### Records for this task
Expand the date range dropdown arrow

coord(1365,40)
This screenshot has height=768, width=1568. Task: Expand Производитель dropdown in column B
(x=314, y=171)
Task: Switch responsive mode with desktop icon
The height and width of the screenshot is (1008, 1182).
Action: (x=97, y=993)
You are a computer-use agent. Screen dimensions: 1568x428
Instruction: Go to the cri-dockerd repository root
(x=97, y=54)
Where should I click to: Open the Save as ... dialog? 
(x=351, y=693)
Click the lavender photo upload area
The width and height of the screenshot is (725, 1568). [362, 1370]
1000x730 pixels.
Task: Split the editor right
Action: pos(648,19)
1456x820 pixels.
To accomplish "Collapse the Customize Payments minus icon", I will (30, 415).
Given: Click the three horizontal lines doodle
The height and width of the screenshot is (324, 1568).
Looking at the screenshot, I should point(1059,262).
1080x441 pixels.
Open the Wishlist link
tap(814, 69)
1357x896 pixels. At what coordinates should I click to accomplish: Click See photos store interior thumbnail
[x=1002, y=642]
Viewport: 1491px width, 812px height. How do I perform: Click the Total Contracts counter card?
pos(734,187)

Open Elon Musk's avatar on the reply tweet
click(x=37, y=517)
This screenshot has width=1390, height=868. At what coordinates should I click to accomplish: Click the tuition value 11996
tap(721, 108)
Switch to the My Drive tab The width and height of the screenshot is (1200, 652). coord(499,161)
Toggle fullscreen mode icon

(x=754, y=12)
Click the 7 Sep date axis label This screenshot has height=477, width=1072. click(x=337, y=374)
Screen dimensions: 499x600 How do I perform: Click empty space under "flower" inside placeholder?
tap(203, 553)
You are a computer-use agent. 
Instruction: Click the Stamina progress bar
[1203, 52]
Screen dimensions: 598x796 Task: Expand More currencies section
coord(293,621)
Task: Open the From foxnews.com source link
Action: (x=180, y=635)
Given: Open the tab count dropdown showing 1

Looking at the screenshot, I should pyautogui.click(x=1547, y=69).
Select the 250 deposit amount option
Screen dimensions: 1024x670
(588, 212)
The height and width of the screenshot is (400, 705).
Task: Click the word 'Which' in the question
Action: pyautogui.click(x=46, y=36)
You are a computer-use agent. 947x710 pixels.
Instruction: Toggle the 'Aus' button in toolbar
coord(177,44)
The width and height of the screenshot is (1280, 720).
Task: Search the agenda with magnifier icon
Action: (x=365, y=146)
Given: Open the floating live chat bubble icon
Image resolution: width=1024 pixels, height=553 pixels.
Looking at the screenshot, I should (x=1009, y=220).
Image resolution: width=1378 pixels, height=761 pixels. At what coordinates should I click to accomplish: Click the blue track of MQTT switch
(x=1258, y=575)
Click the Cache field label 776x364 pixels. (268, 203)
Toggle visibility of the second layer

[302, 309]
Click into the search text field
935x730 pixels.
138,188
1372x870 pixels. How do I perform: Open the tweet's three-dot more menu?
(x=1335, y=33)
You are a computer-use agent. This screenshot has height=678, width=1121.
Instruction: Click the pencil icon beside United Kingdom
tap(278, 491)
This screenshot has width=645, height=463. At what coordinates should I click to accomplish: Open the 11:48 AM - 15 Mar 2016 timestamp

### Assignment
Each line of the material above should be restated word for word.

### Answer section
Expand the date range dropdown arrow

coord(1365,40)
This screenshot has height=768, width=1568. Task: Expand Производитель dropdown in column B
(x=314, y=171)
Task: Switch responsive mode with desktop icon
The height and width of the screenshot is (1008, 1182).
Action: (x=97, y=993)
You are a computer-use agent. Screen dimensions: 1568x428
Instruction: Go to the cri-dockerd repository root
(x=97, y=54)
Where should I click to: Open the Save as ... dialog? 
(x=351, y=693)
Click the lavender photo upload area
The width and height of the screenshot is (725, 1568). [362, 1370]
1000x730 pixels.
Task: Split the editor right
Action: pos(648,19)
1456x820 pixels.
To accomplish "Collapse the Customize Payments minus icon", I will (30, 415).
Given: Click the three horizontal lines doodle
The height and width of the screenshot is (324, 1568).
Looking at the screenshot, I should point(1059,262).
1080x441 pixels.
Open the Wishlist link
tap(814, 69)
1357x896 pixels. At what coordinates should I click to accomplish: Click See photos store interior thumbnail
[x=1002, y=642]
Viewport: 1491px width, 812px height. How do I perform: Click the Total Contracts counter card?
pos(734,187)

Open Elon Musk's avatar on the reply tweet
click(x=37, y=517)
This screenshot has width=1390, height=868. At what coordinates should I click to accomplish: Click the tuition value 11996
tap(721, 108)
Switch to the My Drive tab The width and height of the screenshot is (1200, 652). coord(499,161)
Toggle fullscreen mode icon

(x=754, y=12)
Click the 7 Sep date axis label This screenshot has height=477, width=1072. click(x=337, y=374)
Screen dimensions: 499x600 How do I perform: Click empty space under "flower" inside placeholder?
tap(203, 553)
You are a computer-use agent. 
Instruction: Click the Stamina progress bar
[1203, 52]
Screen dimensions: 598x796 Task: Expand More currencies section
coord(293,621)
Task: Open the From foxnews.com source link
Action: (x=180, y=635)
Given: Open the tab count dropdown showing 1

Looking at the screenshot, I should pyautogui.click(x=1547, y=69).
Select the 250 deposit amount option
Screen dimensions: 1024x670
(588, 212)
The height and width of the screenshot is (400, 705).
Task: Click the word 'Which' in the question
Action: pyautogui.click(x=46, y=36)
You are a computer-use agent. 947x710 pixels.
Instruction: Toggle the 'Aus' button in toolbar
coord(177,44)
The width and height of the screenshot is (1280, 720).
Task: Search the agenda with magnifier icon
Action: (x=365, y=146)
Given: Open the floating live chat bubble icon
Image resolution: width=1024 pixels, height=553 pixels.
Looking at the screenshot, I should (x=1009, y=220).
Image resolution: width=1378 pixels, height=761 pixels. At what coordinates should I click to accomplish: Click the blue track of MQTT switch
(x=1258, y=575)
Click the Cache field label 776x364 pixels. (268, 203)
Toggle visibility of the second layer

[302, 309]
Click into the search text field
935x730 pixels.
138,188
1372x870 pixels. How do I perform: Open the tweet's three-dot more menu?
(x=1335, y=33)
You are a computer-use agent. This screenshot has height=678, width=1121.
Instruction: Click the pencil icon beside United Kingdom
tap(278, 491)
This screenshot has width=645, height=463. At what coordinates should I click to accomplish: Open the 11:48 AM - 15 Mar 2016 timestamp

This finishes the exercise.